So im taking this class and extra credit was offered. I tried solving the following problem but no luck. Supposedly if you have a high IQ you can solve it. so here it is. Let's say D=5 Donald+Gerald=Robert Im guessing Donald is a 6 digit number and Gerald is a 6 digit number equaling Robert another 6 digit number. If any of you happen to know the answer please explain how you came up with it.
Each letter is assigned a different number, like 5 and d, and you get Robert by adding each into the other. Yeah, something like that.
D=5, T=0 because 5+5=10, then you solve it from there. 5ONAL5 +GERAL5 -------- ROBER0 D=5, O=2, N=6, A=4, L=8, G=1, E=9, R=7, B=3, T=0
Without additional clues, I am not sure this problem is solvable. But some letters can be inferred. Frist from "o + e = o" we know that either o or e could be 0. If e is 0, then it would be impossible for a + a = e to be correct. So o has to be 0, it follows e is 9, and a is 4, and l > 5. No much else I can come up at this moment.
I just subsituted the remaining numbers here and there and it eventually worked out, not the genius way of doing it, but it worked! If you didn't give me d=5 it would have taken forever, so I imagine there's an easier way of doing it rather than proccess of elimination. And I have a feeling that I've seen this type of puzzle somewhere before...
I did it so it is possible because i'm usually a single digit guy as far as IQ tests go Key was noticing there were ten letters...then looking for patterns. For instance.... o+e =o. e couldn't be zero since it was already taken, so there must have been a 1 carried forward. o+e+1=o. So....e=-1 -- which didn't make sense, so then i realized o+e+1 could equal o +10. suddenly E=9. And so on....(the 1's carried forward also helped decypher stuff) Clearly...i've got too much time on my hands today.

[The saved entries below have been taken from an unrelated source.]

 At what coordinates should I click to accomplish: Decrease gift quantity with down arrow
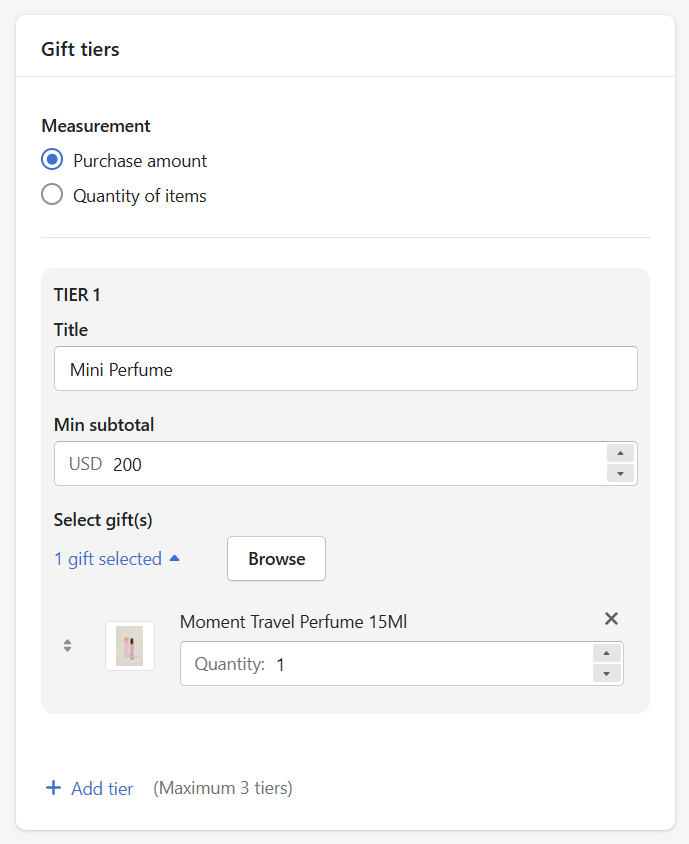coord(607,673)
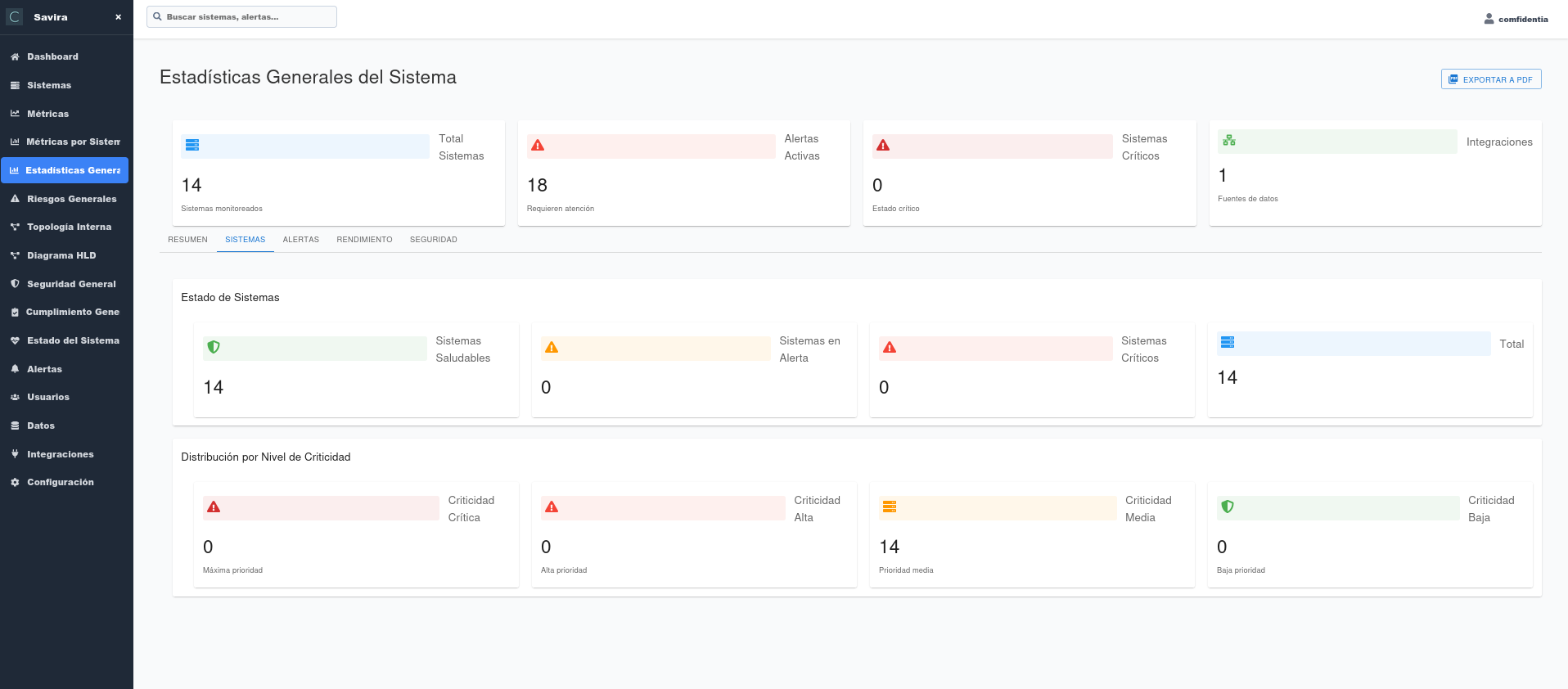Click the Integraciones plug icon
1568x689 pixels.
click(15, 454)
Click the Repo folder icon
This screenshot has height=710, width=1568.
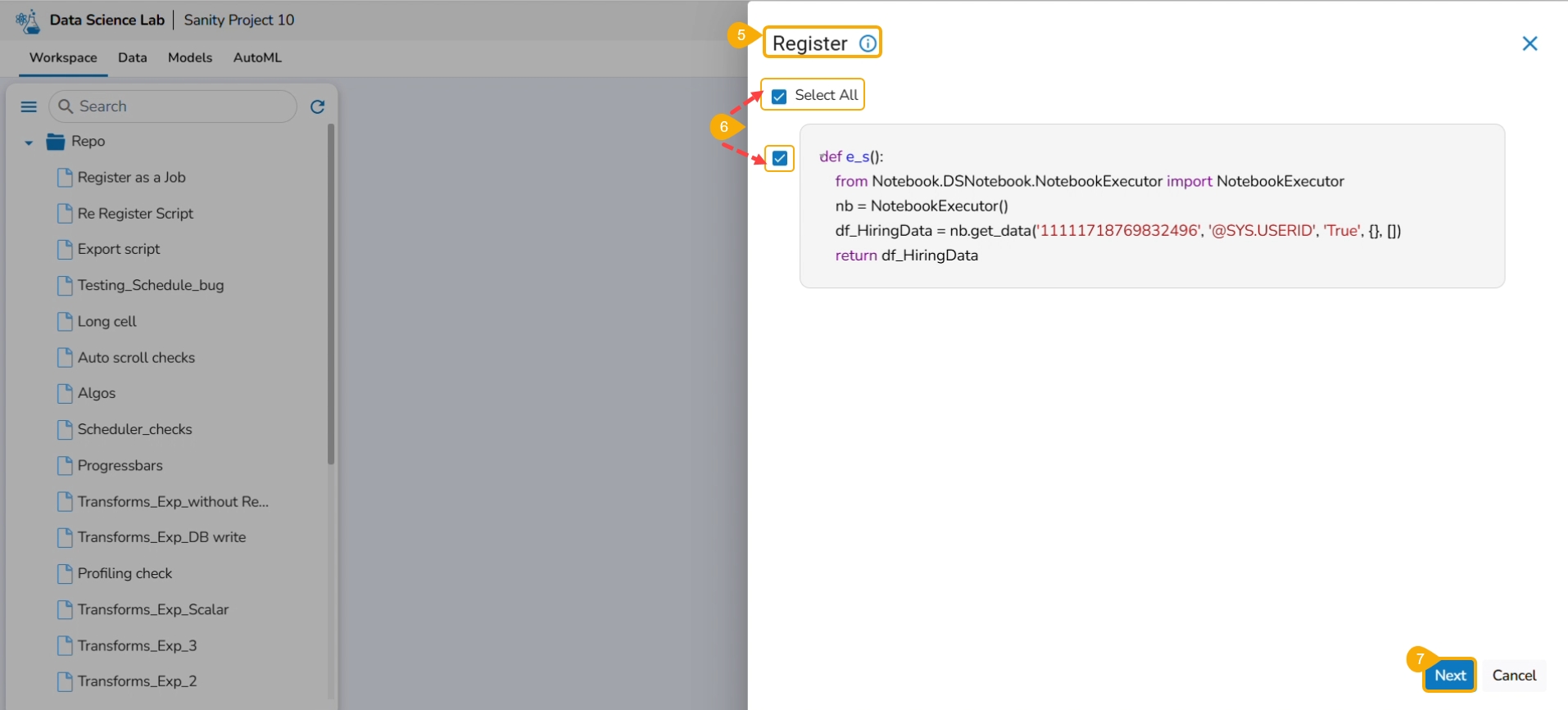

OK, now that I know we can assume 1) letters are case-insensitive and 2) each letter represents a unique digit. The problem is therefore completely solvable without random guessing. For me, the path starts from o + e = o Since we know neither o nor e can be 0, so 9 has to be involved. It only makes sense e is 9. It then follows a is 4, from a + a = e. Since 5 (D) + G = R, R is one of 6, 7, 8. Since L + L = R and it produces a carry-over, L is one of 6, 7, or 8, more over, R has to be an odd number because of the carry-over from 5 (D) + 5 (D) = 10. So R = 7. It follows that L = 8, G = 1. N + 7 (R) = B produces a carry-over. Thus, among the rest unpicked digits, 2, 3, 6, N has to be 6. It follows that B = 3, O =2.
Apparently, these things are called alphametics and there are more examples, I remembered these from somewhere so I searched donald+gerald=robert and found this page: http://www.geocities.com/Athens/Agora/2160/puzzlemenu.html Kind of addicting... I got the used+sex=words on the hard column without cheating.